THE TASK:
What you output must be the exact lines from the first line of the data through the one holding "Task: Select Bus", with no pictures.

Stored items
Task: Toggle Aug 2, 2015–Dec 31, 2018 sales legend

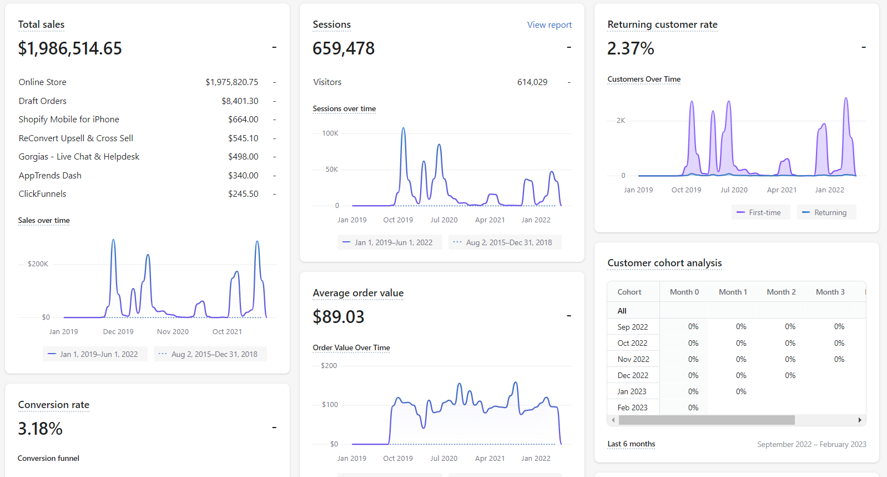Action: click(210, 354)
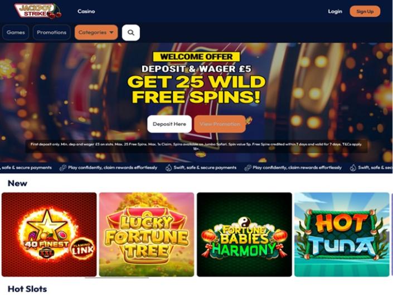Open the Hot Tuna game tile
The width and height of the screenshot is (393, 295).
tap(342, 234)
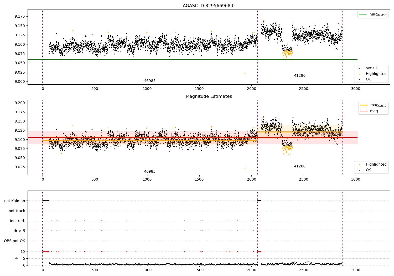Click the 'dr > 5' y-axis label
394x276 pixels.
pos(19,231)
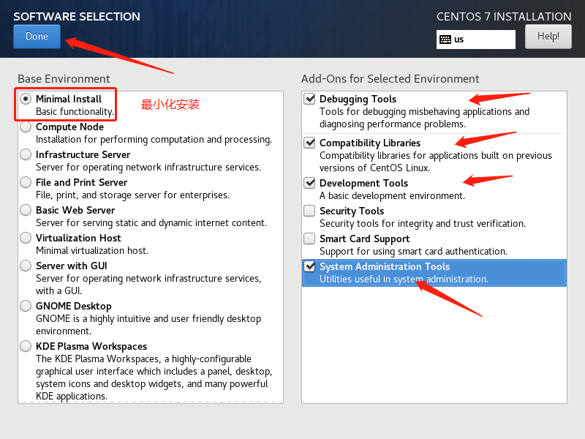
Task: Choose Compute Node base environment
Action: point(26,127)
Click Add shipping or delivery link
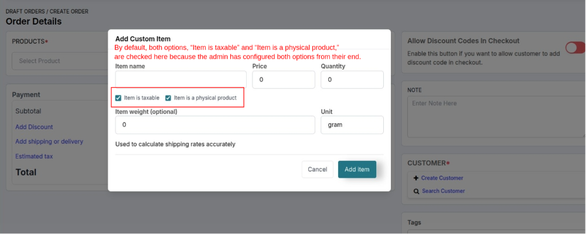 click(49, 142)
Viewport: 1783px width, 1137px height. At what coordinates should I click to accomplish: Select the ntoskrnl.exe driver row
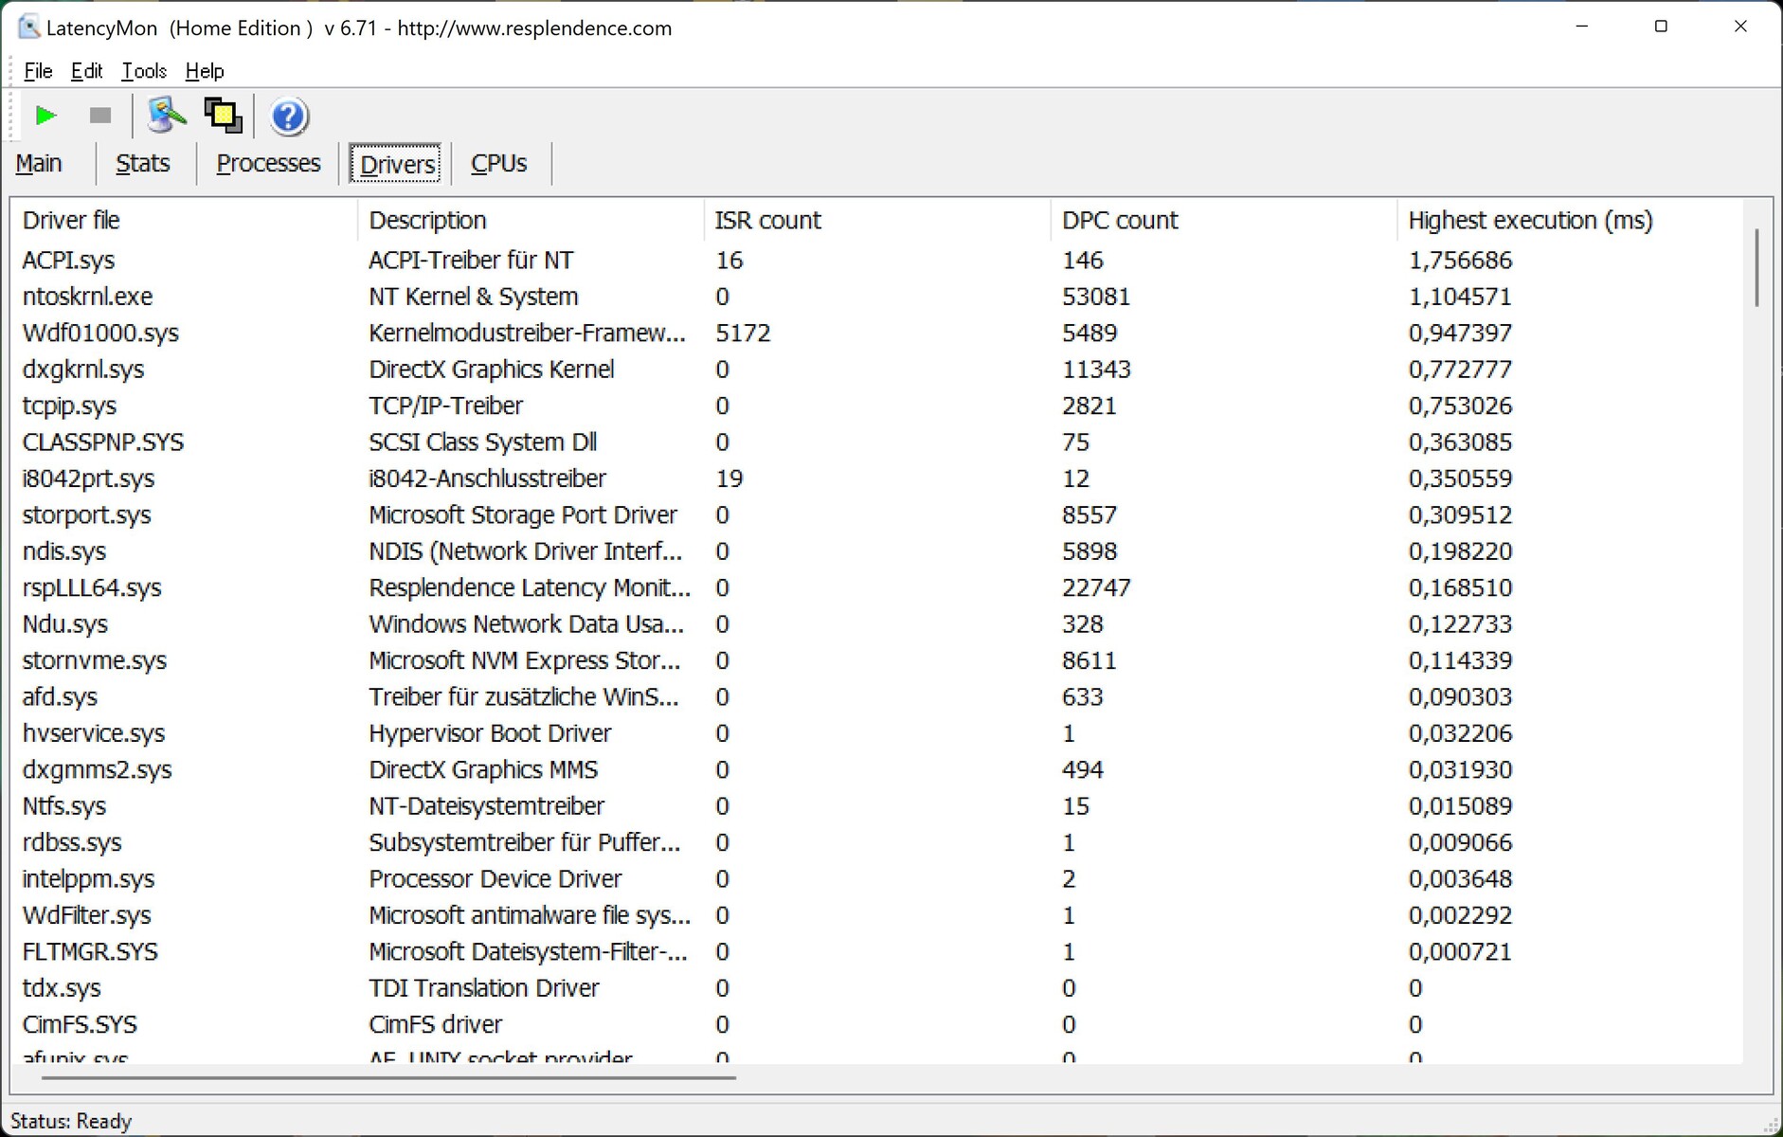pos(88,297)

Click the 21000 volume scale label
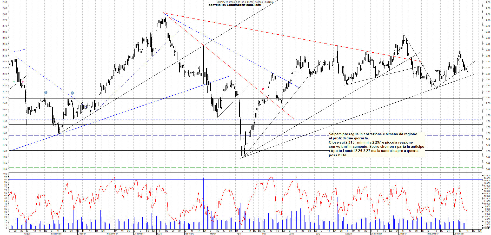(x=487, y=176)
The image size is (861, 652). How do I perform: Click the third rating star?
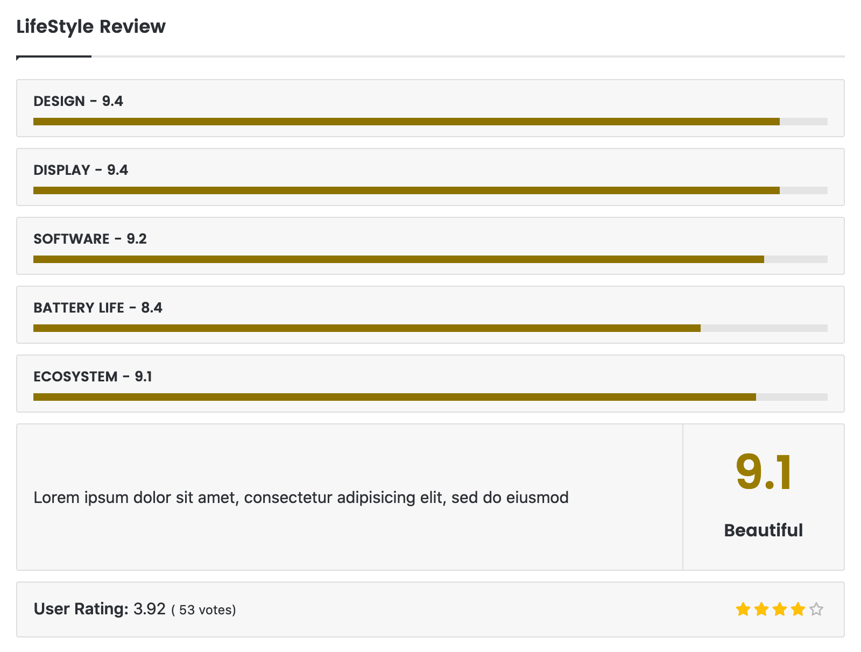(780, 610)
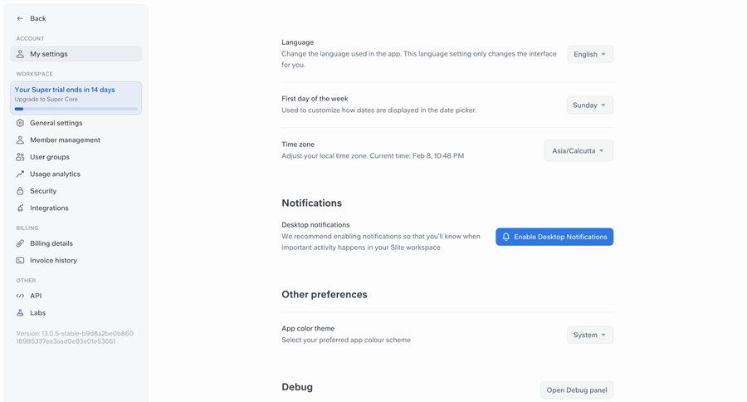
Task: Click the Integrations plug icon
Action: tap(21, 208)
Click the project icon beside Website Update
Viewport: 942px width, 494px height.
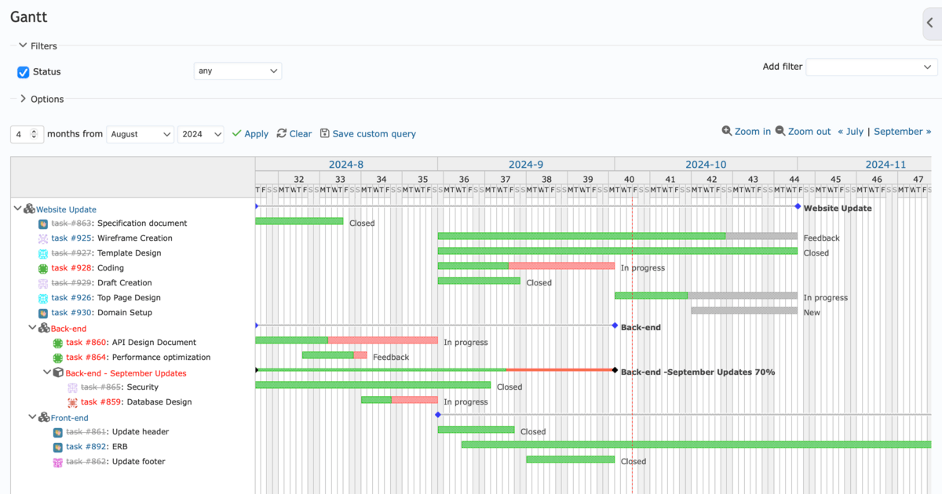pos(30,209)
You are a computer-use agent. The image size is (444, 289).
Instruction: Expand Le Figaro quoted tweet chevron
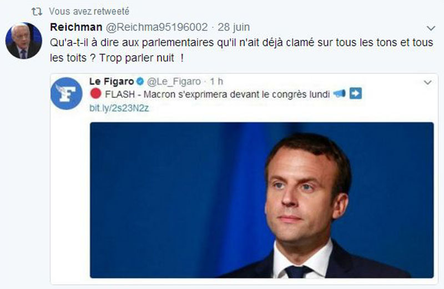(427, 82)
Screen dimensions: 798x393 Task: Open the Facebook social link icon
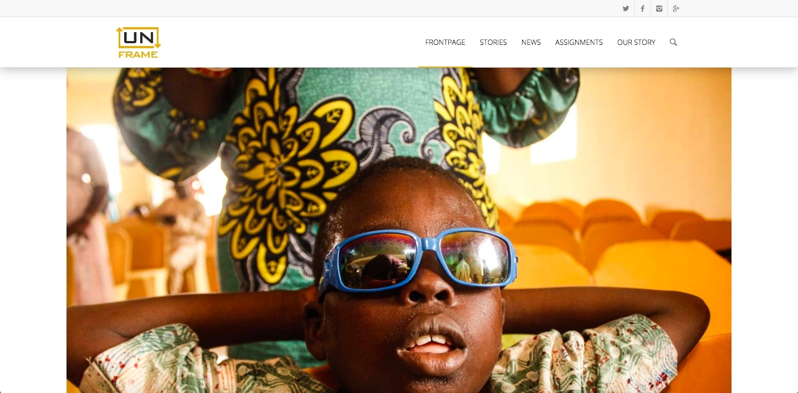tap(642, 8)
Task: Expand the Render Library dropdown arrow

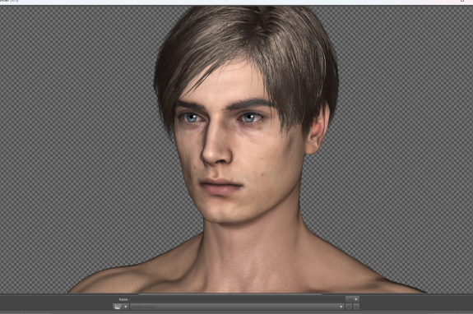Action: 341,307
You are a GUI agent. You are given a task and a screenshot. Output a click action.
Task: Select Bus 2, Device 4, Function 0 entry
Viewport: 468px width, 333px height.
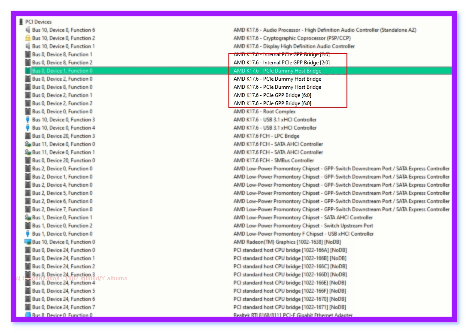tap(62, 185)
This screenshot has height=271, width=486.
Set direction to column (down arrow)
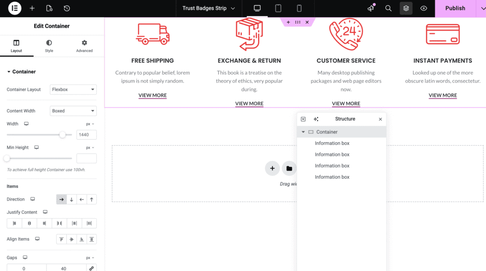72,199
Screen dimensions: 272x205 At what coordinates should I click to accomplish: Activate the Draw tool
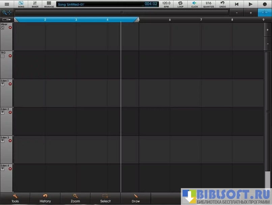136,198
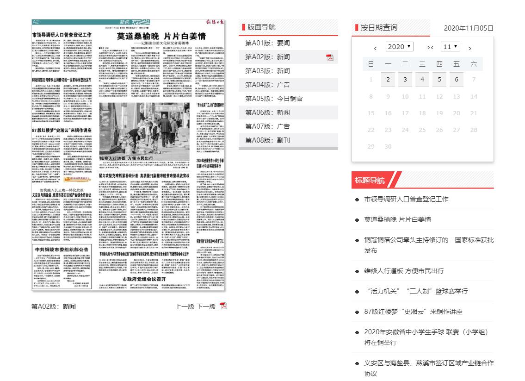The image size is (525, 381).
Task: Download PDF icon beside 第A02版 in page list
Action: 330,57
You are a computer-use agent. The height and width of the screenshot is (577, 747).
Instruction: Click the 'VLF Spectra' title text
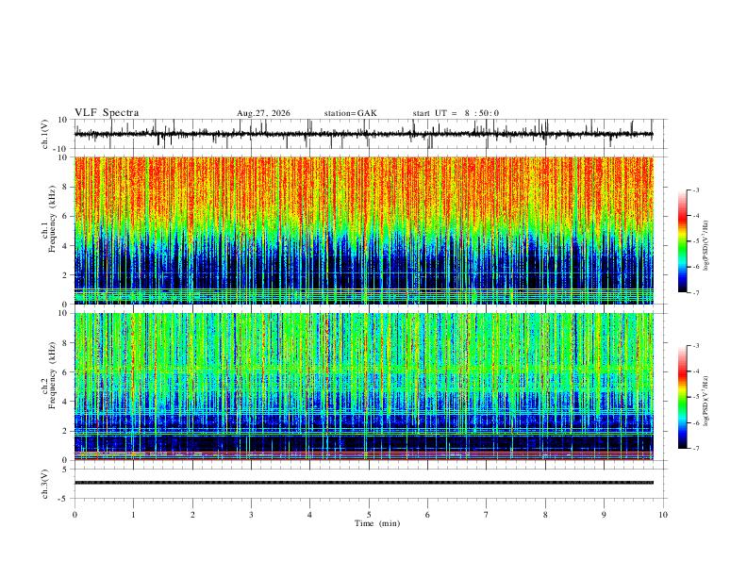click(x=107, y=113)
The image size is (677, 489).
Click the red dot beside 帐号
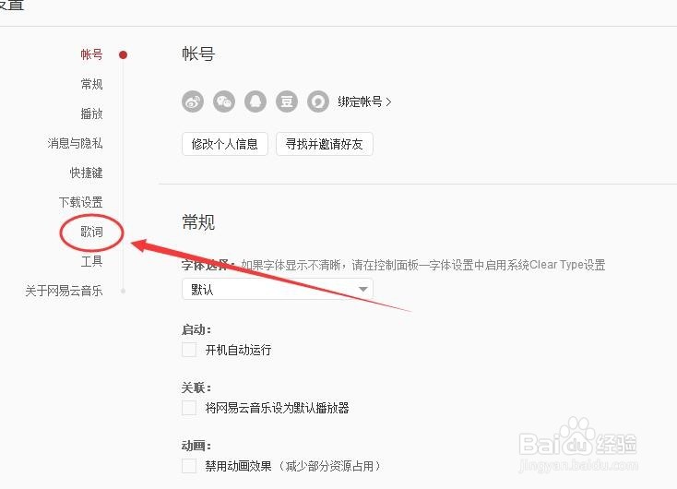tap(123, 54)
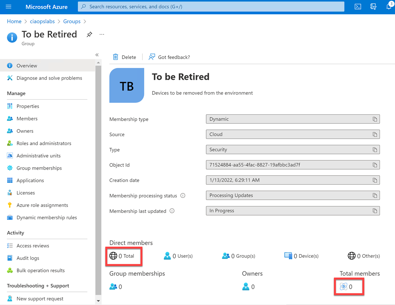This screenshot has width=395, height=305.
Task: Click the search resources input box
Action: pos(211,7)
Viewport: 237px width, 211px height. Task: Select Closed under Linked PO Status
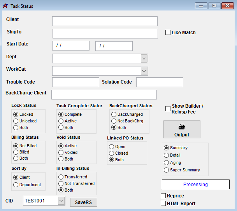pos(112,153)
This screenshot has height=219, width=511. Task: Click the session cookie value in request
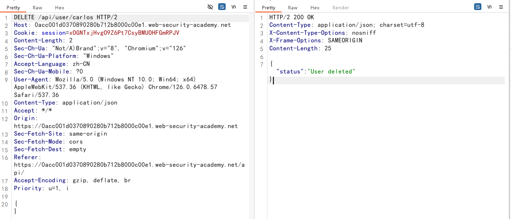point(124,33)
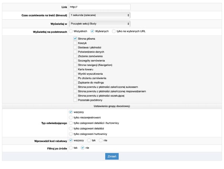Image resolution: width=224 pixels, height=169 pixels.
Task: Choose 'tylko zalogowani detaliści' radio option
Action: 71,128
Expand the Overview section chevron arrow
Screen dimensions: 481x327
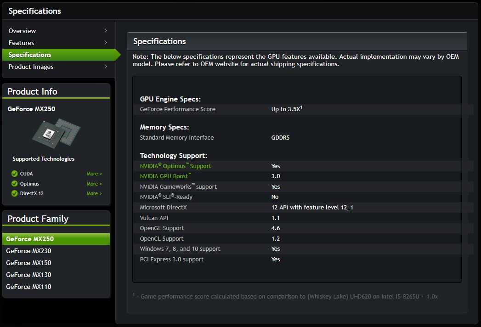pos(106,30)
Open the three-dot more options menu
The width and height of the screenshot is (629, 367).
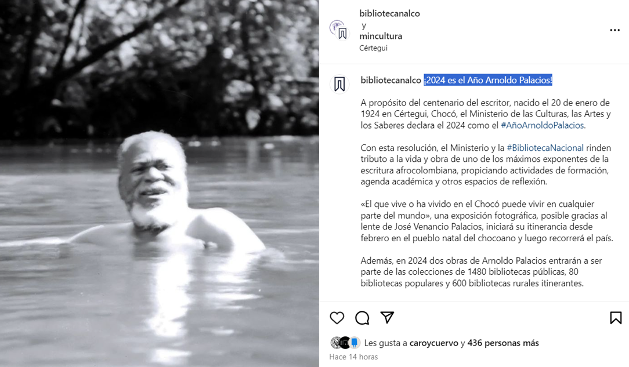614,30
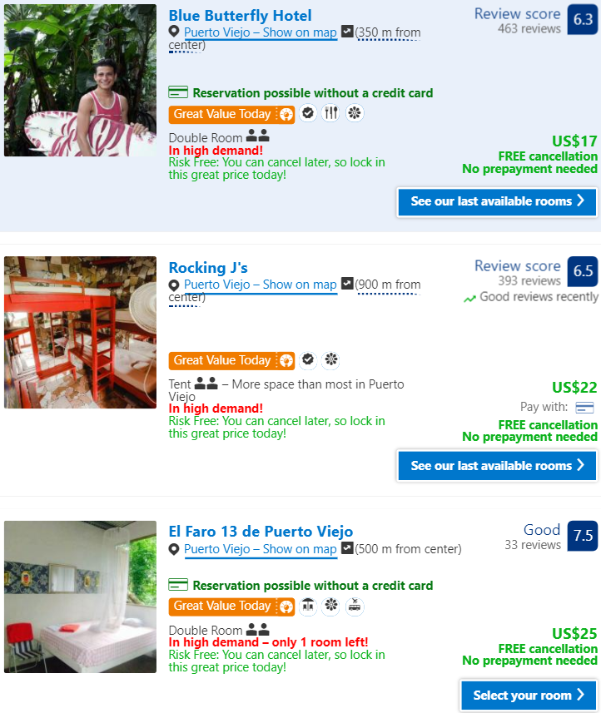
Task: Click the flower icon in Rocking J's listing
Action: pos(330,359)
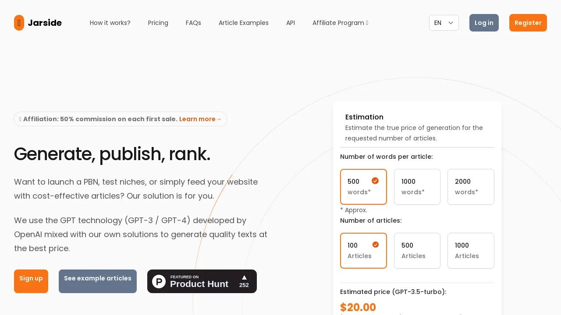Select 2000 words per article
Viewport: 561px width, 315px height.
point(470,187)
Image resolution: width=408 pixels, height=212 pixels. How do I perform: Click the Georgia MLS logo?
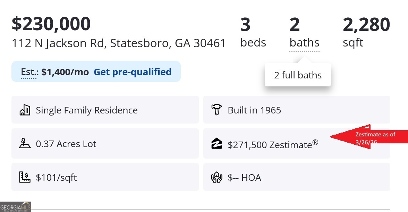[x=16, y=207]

WRITTEN ANSWER:
Task: Toggle Aug 2, 2015–Dec 31, 2018 sales legend

Action: click(210, 354)
Open the Hot Tuna game tile
The width and height of the screenshot is (393, 295).
tap(342, 234)
Click the 'dr > 5' y-axis label
394x276 pixels.
pos(19,231)
Task: Choose Compute Node base environment
Action: point(26,127)
Click Add shipping or delivery link
 click(49, 142)
Viewport: 1783px width, 1137px height. At what coordinates should I click to accomplish: Select the ntoskrnl.exe driver row
pos(88,297)

Click the 21000 volume scale label
(x=487, y=176)
The image size is (861, 652). How do I perform: Click the third rating star?
(780, 610)
Task: Click the Integrations plug icon
Action: tap(21, 208)
Click the project icon beside Website Update
Viewport: 942px width, 494px height.
pos(30,209)
You are a computer-use agent. The image size is (444, 289).
Instruction: Expand Le Figaro quoted tweet chevron
(427, 82)
Screen dimensions: 798x393 Task: Open the Facebook social link icon
tap(642, 8)
Task: Expand the Render Library dropdown arrow

Action: 341,307
You are a GUI agent. You are given a task and a screenshot. Output a click action.
Task: Select Bus 2, Device 4, Function 0 entry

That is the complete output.